Notes on enabling Atlas libs for Octave and R

I. Overview

As of the Debian releases 2.1.34-6 (for GNU Octave) and 1.3.0-3 (for GNU R),
both Octave and R can be used with Atlas, the Automatically Tuned Linear
Algebra Software, in order to obtain much faster linear algebra operations.

To make use of Atlas, Debian users need to install the Atlas libraries for
their given cpu architecture. Concretely, one of

    atlas2-base - Automatically Tuned Linear Algebra Software
    atlas2-p3 - Automatically Tuned Linear Algebra Software
    atlas2-p4 - Automatically Tuned Linear Algebra Software
    atlas2-athlon - Automatically Tuned Linear Algebra Software

must be installed. Here, 'base' provides generic libraries which run on all
platforms whereas 'p3', 'p4' and 'athlon' stand for the Pentium III and IV as
well as the AMD Athlon, respectively.  The actual libraries are installed in
/usr/lib/atlas (in the case of 'base') and in /usr/lib/$arch/atlas for the
cpu-specific versions.
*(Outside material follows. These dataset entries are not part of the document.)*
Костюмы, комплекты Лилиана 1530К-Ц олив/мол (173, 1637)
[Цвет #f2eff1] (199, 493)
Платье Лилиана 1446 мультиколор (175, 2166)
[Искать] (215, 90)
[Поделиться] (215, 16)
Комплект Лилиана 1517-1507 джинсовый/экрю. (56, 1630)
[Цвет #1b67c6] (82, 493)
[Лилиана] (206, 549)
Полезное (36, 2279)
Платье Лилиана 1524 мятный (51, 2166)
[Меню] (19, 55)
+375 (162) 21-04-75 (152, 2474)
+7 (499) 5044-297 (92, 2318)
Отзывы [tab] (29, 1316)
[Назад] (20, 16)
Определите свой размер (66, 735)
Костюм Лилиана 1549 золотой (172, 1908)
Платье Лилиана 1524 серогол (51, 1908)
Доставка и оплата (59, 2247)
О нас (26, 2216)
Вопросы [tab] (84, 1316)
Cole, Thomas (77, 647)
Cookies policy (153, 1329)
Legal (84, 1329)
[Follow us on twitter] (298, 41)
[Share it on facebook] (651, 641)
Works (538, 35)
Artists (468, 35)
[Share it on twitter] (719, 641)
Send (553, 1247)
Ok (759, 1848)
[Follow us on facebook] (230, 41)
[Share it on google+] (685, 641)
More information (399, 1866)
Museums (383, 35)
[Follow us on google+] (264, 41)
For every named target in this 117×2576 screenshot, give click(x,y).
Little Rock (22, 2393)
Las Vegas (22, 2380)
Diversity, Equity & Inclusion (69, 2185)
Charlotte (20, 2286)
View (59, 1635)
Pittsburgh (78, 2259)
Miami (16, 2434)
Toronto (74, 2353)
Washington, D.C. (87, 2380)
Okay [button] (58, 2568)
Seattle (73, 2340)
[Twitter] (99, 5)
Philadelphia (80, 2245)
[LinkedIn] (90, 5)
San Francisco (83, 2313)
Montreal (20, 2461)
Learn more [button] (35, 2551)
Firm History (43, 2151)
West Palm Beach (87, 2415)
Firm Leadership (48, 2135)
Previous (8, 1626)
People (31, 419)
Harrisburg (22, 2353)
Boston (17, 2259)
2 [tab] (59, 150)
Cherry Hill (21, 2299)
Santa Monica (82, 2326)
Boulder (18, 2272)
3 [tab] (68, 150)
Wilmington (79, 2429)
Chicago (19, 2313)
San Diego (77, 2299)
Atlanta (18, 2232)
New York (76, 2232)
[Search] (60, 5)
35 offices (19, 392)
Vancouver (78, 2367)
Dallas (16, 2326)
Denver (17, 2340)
Here $arch stands for the cpu code used by the kernel
and shown in /proc/cpuinfo.

The Atlas libraries can be loaded dynamically instead of the (non-optimised)
blas libraries against which both Octave and R are compiled.


II. Using the Atlas libraries

In order to have the libraries loaded at run-time, the location needs to be
communicated to the dynamic linker/loader. [ There appears to be a bug in
ld.so as the location is already in ld.so.conf, but found "too late". ]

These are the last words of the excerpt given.